My uncle was Larry Armstrong. I never got to meet him but i grew up hearing he was a good man. The night before the fire he went out to eat with my aunt n my cousin was really upset that he couldn't go so he told his dad " i hate u n i wish u would die". So my aunt n uncle left to enjoy their night out. The day of the fire was my uncle's day off but he woke up early to go check something out at work at the younkers store cuz he was a manager there. The fire broke out n my uncle was lost. My aunt had to identify his body n my mom told me something about his arm falling out of the sheet n my aunt just broke down. My cousin never got to tell his dad he was sorry n that he loved him n didn't want him to die. So i learned a valuable lesson out of it....i just wished my uncle was still alive!:-( I love u uncle i hope ur R.I.P

Lee Williams was my grandfather

And his son, Lanny Williams was (if I remember correctly) a Fire Captain at the time - both were on the scene of the Younkers fire.
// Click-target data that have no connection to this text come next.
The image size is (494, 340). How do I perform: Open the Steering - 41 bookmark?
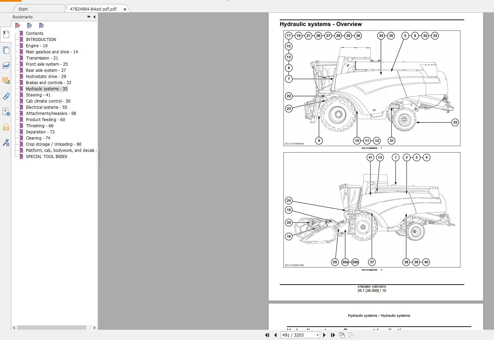click(x=38, y=95)
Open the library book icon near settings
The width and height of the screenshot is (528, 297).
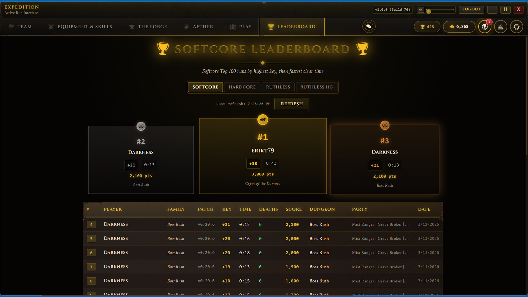(x=501, y=27)
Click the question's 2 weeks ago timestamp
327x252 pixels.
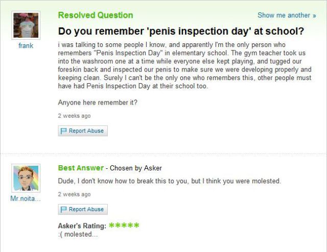pyautogui.click(x=75, y=116)
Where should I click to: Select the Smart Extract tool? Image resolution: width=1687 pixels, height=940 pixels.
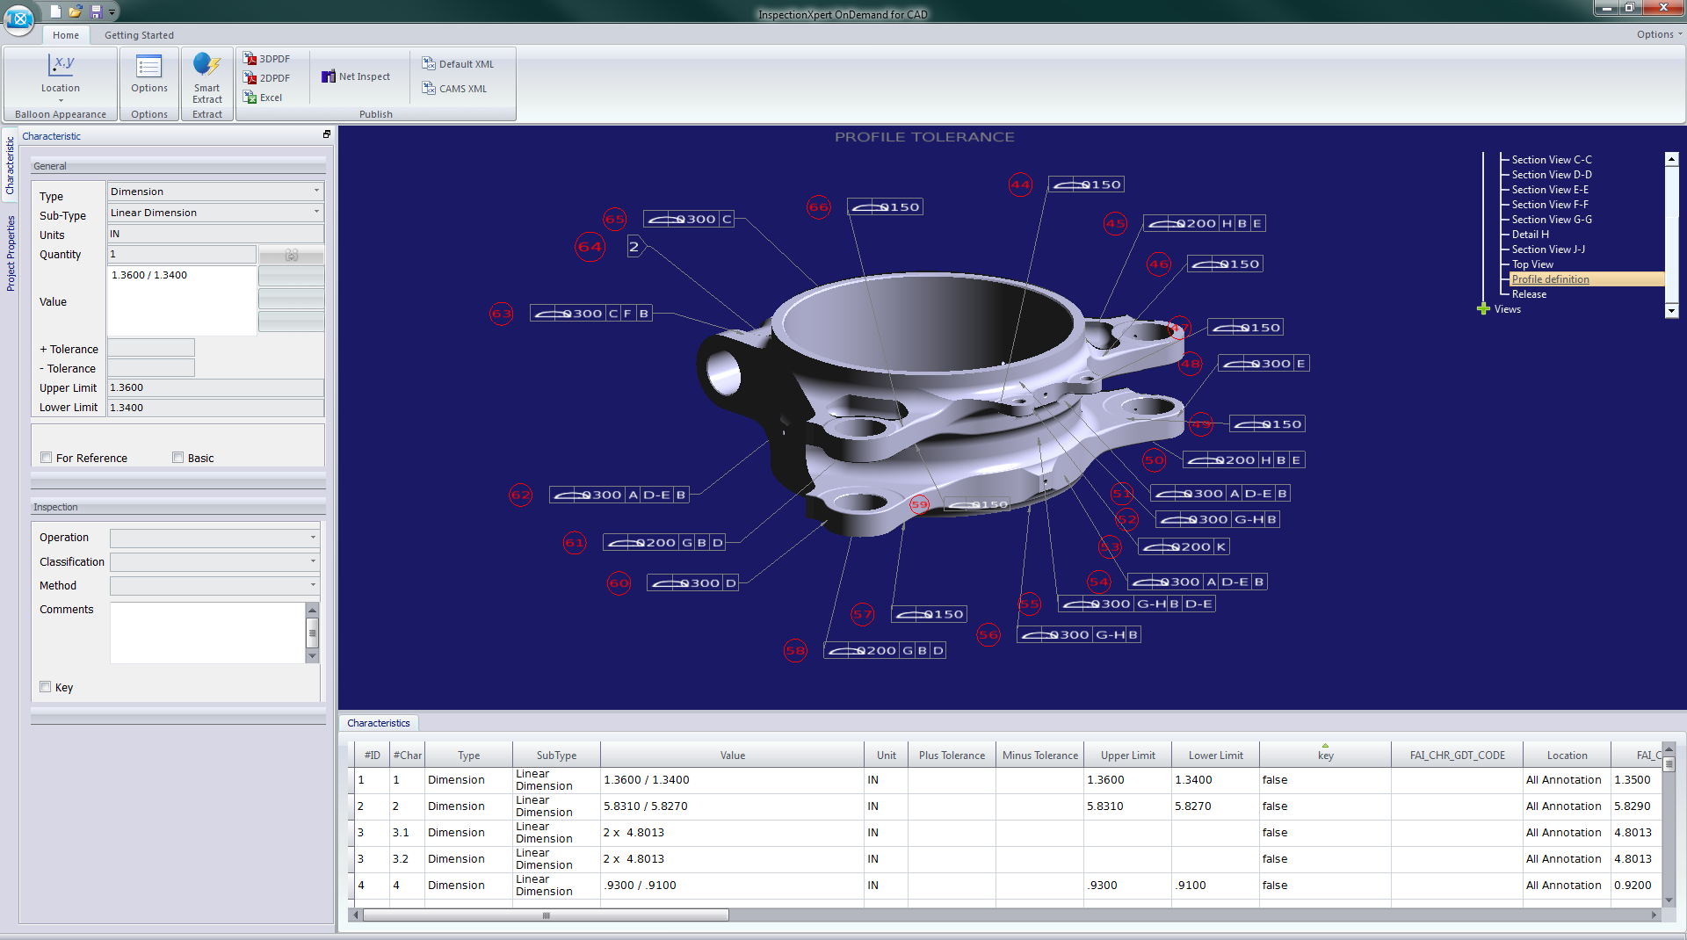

It's a bit ironic that it was due to the lack of sprinklers that helped exacerbate the spreading of the fire. A few years prior to the fire, my grandfather - on the Today Show - had himself set on fire in a hospital bed with sprinklers at the ready to show that all hospitals would benefit from having adequate sprinklers and that lives would be saved. After the bed was put alit, the sprinklers immediately went into action and doused the fire with my grandfather not even being singed.

Lee Williams served on the Des Moines Fire Department for 40+ years, with 25 of those as Fire Chief. He was credited by his contemporaries as taking the DSM Fire Dept from the horse and buggy days into the cutting edge of the 20th Century. He passed away due to complications of cancer in 1985.